UPDATE: Funcom has since released several patches. See the updates section below (last update 9/24/08).
A story in the Baltimore Sun about this work is available here. It appears the article is no longer available, however you can still read about it on the columnist's blog here.
UPDATE: Fox 45 Baltimore covered this work in a Cover Story on approximately 11/5/08 here.

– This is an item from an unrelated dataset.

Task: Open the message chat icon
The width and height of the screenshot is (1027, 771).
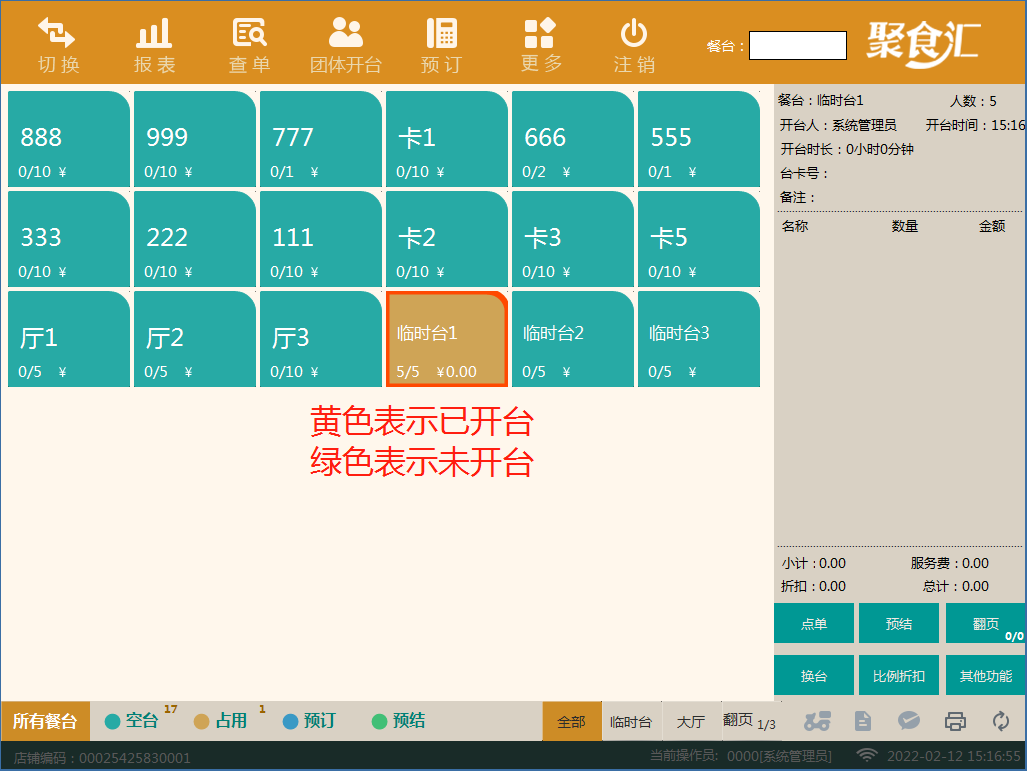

Our victim, before the attack.
Security researchers Dan Caselden and Gabriel Landau at Independent Security Evaluators recently uncovered two security vulnerabilities present in the popular new and entertaining online game, Age of Conan, produced by Funcom. It was then determined that the game's equally engrossing predecessor, Anarchy Online, contains the same two vulnerabilities. These vulnerabilities allow an attacker to read arbitrary files off of a victim's computer, crash the games during online play, and in the case of Anarchy Online, fully compromise a victim's machine giving the attacker full control of the targeted computer.
The directory traversal vulnerability found in both Age of Conan and Anarchy online allows the reading of arbitrary files off of a victim's computer. Specifically, ASCII-based files (and even then only the first few lines) are readable by way of this vulnerability. While this is not an end-all method for stealing files from another computer, it provides a dangerous and unnecessary avenue for obtaining personal or financial information through well crafted and easily executed attacks.
The obviously more severe vulnerability in Anarchy Online allows an attacker to fully control the victim's computer. This can lead to loss of personal information, passwords, account information, and could result in the victim's computer being further used in attacks against other computers. In our demonstration, the victim's user name and password for Anarchy Online are sent to the attacker, allowing them full access to the victim's account. Characters, items, gold and even full accounts are frequently sold online for real money, making these sorts of attacks through online games directly profitable for attackers.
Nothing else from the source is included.